* _INSTRUCTIONS TO FOLLOW_: The answer must consist of every line in the records below that contains the string "click".

====

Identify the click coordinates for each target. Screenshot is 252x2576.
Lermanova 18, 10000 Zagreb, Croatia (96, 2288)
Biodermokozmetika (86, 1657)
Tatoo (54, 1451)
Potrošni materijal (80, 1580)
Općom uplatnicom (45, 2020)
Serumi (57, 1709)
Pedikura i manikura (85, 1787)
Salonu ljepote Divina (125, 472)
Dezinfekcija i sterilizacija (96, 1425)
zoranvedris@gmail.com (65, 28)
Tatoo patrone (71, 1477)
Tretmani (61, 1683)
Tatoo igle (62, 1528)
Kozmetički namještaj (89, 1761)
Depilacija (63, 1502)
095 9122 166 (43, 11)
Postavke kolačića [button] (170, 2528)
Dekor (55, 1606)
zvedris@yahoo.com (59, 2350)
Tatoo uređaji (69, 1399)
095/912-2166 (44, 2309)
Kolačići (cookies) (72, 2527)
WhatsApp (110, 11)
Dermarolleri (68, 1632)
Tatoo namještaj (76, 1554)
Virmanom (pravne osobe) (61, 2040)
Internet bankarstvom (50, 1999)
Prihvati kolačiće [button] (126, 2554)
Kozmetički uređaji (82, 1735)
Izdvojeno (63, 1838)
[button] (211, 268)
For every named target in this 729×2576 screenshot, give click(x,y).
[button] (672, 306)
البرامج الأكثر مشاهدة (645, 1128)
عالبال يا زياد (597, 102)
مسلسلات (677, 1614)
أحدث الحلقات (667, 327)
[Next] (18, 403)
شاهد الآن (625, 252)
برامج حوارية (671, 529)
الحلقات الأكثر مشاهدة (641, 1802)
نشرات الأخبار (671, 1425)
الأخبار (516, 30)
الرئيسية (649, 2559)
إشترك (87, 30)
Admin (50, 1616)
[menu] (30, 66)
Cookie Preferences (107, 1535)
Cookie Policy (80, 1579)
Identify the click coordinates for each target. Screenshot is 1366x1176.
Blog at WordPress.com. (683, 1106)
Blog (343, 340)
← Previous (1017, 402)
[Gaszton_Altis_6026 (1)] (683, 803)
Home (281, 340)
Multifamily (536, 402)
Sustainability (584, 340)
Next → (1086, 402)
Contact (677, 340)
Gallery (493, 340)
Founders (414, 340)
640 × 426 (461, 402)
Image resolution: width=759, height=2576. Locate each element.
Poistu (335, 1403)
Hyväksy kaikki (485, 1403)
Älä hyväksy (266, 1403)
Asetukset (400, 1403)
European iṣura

====

* _RESPONSE TO THIS EXERCISE_:
Identify the click coordinates for each target. Screenshot is 252x2576.
For every named target in this 729×2576 screenshot, give click(x,y).
Identify the click coordinates for each target. Screenshot is 1366x1176.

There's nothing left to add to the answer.